[Task goal] Skip the pictures and write out, word for word, the lines below from the one with "The width and" through the one with "Odstranit in the", inclusive.

[Provided material]
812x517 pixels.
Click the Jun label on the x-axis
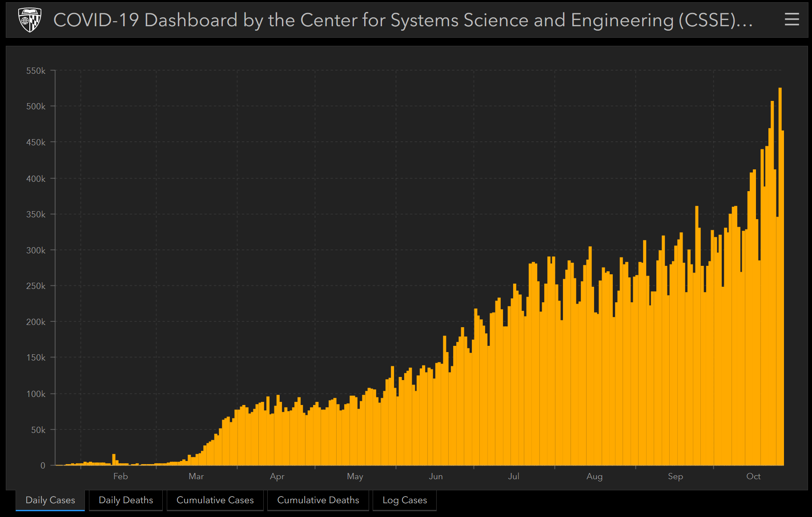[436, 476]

...

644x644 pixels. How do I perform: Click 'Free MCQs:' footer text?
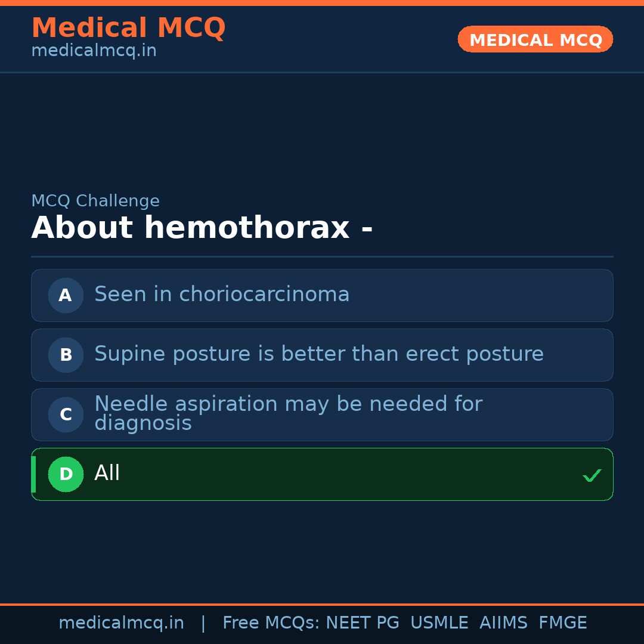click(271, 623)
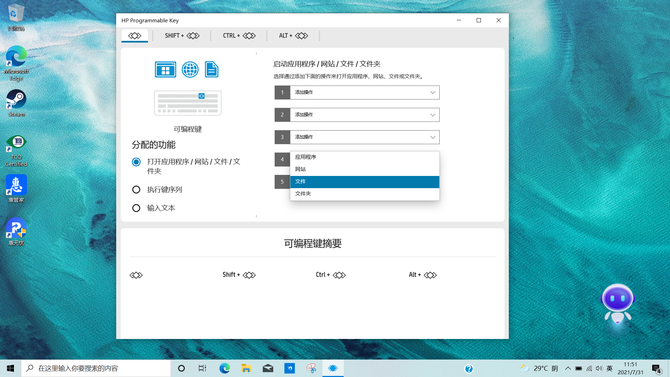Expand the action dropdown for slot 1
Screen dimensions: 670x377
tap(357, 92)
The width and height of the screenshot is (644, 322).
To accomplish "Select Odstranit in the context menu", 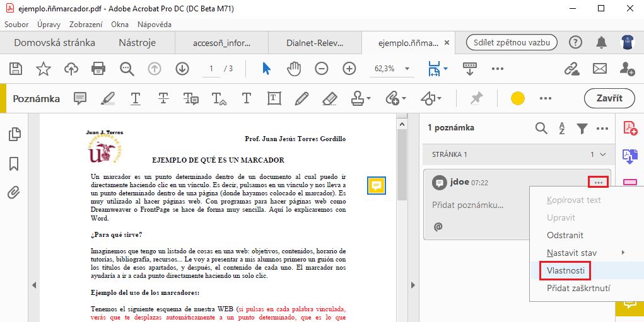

[Solution to this exercise]
The width and height of the screenshot is (644, 322).
To accomplish "Select Odstranit in the context menu", 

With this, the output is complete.